**Directions for this task:** What you return should be the exact lines from the one with "The height and width of the screenshot is (649, 1184)." to the end of the records below, both included, and no pictures.

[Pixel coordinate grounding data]
---*---
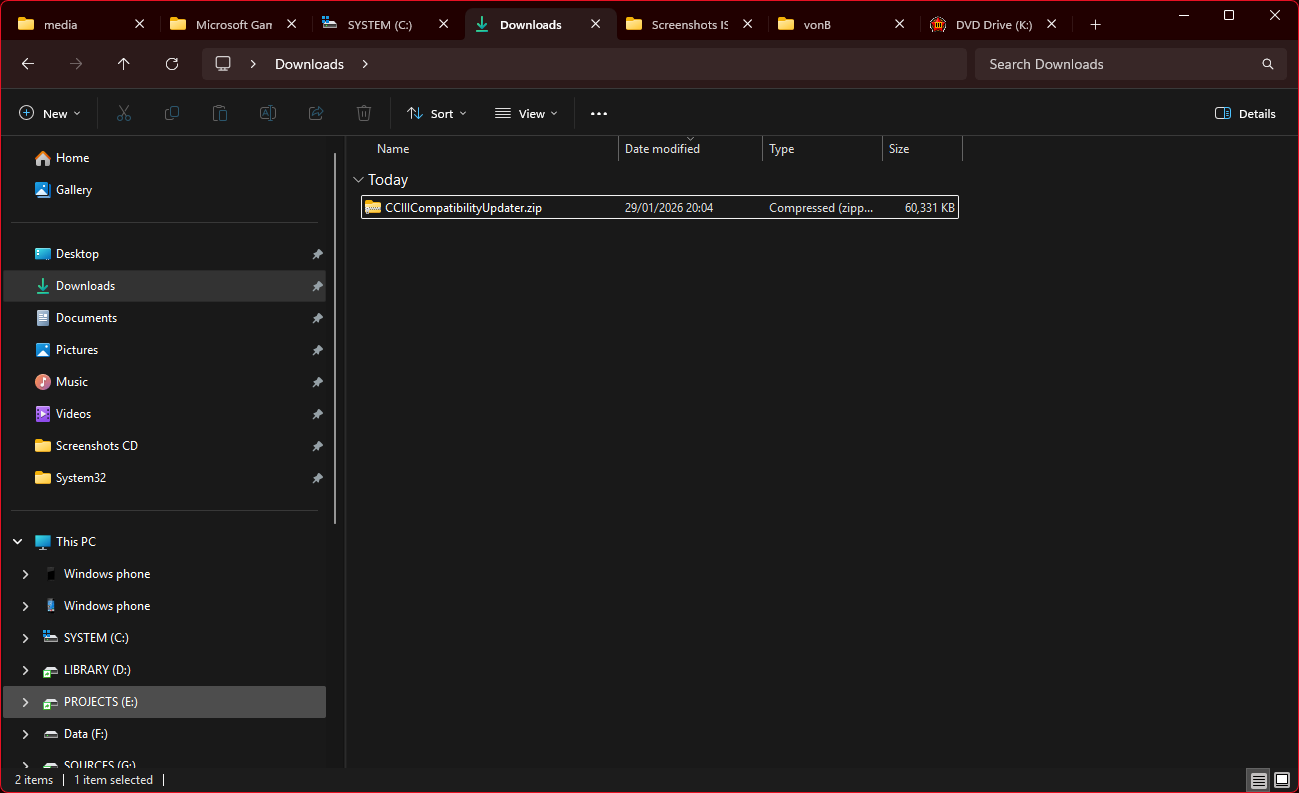Toggle the Details pane
The height and width of the screenshot is (793, 1299).
pos(1245,114)
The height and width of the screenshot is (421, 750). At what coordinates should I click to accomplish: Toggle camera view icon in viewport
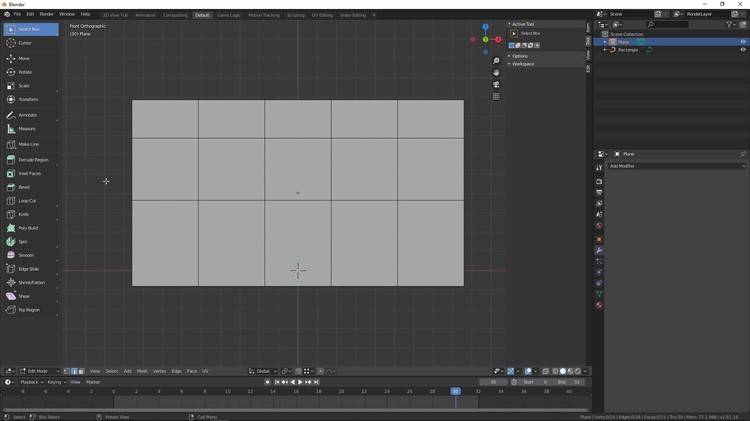click(496, 85)
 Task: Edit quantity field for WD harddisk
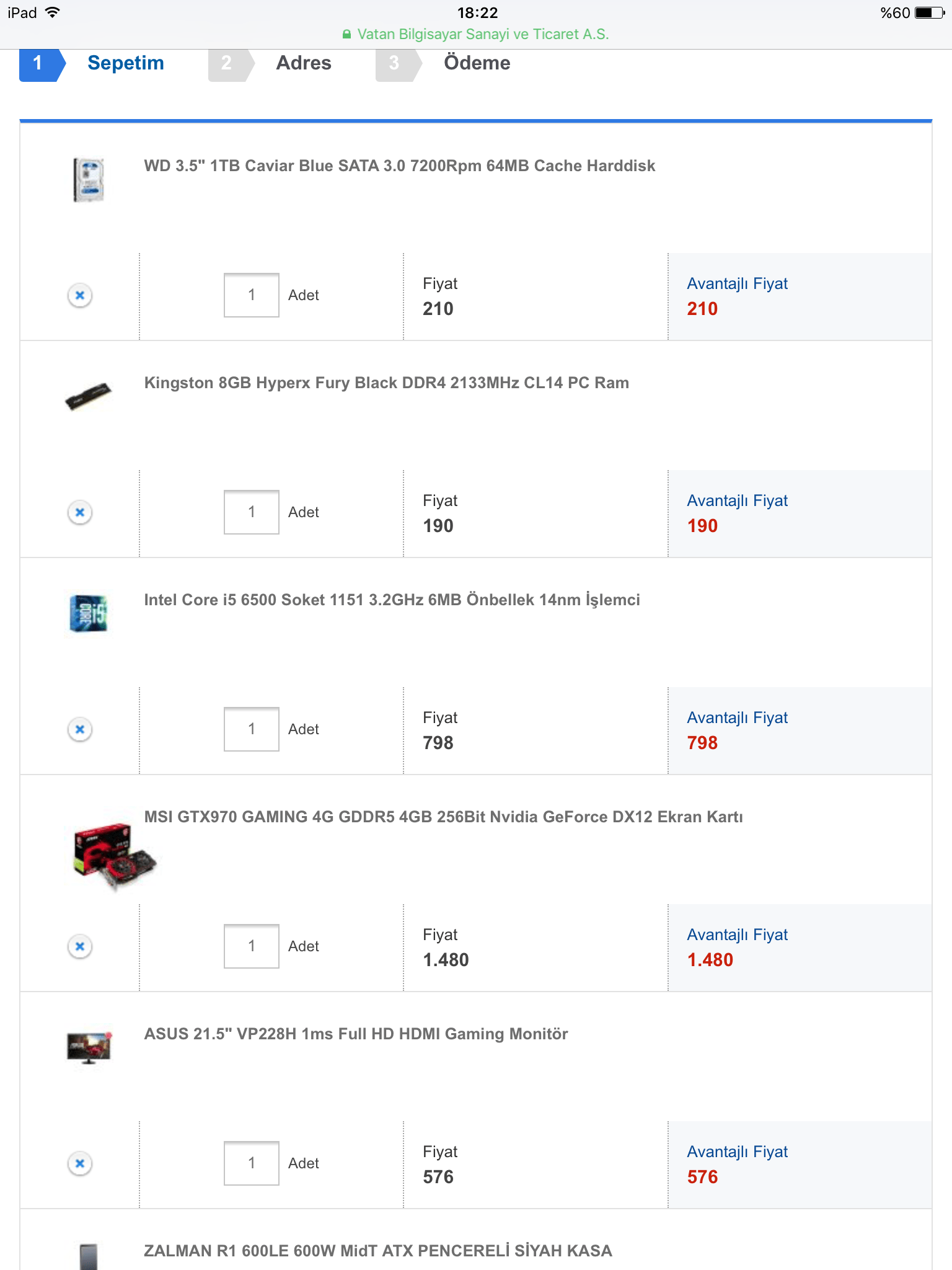[x=251, y=295]
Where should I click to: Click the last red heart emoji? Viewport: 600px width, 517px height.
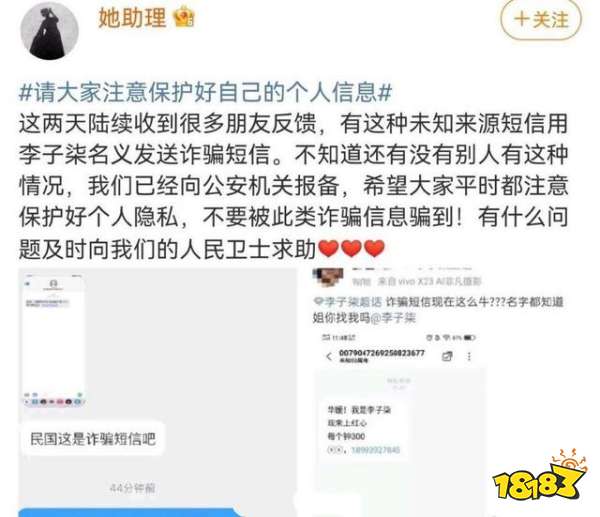click(x=374, y=248)
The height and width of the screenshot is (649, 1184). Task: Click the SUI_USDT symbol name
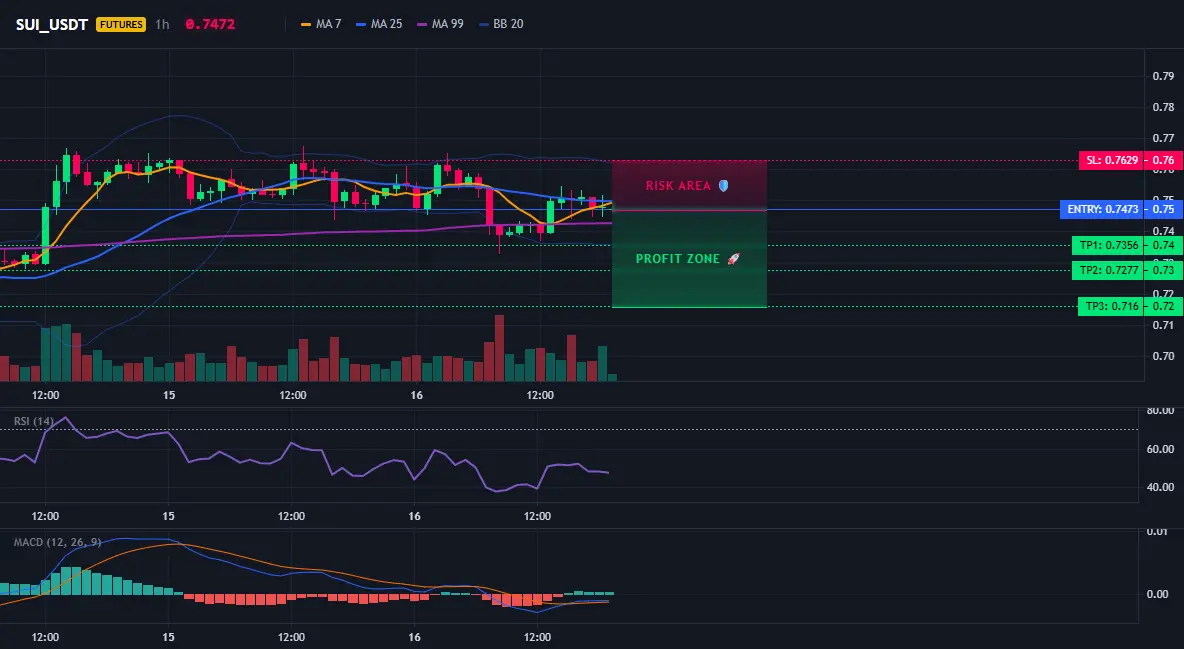pos(51,24)
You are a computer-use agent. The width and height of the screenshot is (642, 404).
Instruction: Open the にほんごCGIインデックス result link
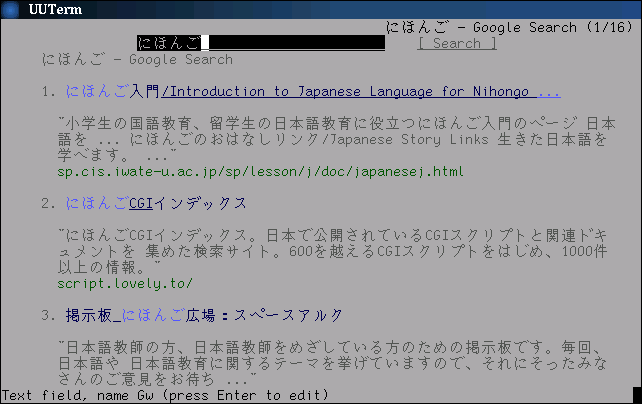156,203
---*---
**Output of the task:**
The height and width of the screenshot is (649, 1184). Task: Click the SUI_USDT symbol name
pos(51,24)
You are a computer-use agent. The width and height of the screenshot is (642, 404).
Instruction: Open the にほんごCGIインデックス result link
156,203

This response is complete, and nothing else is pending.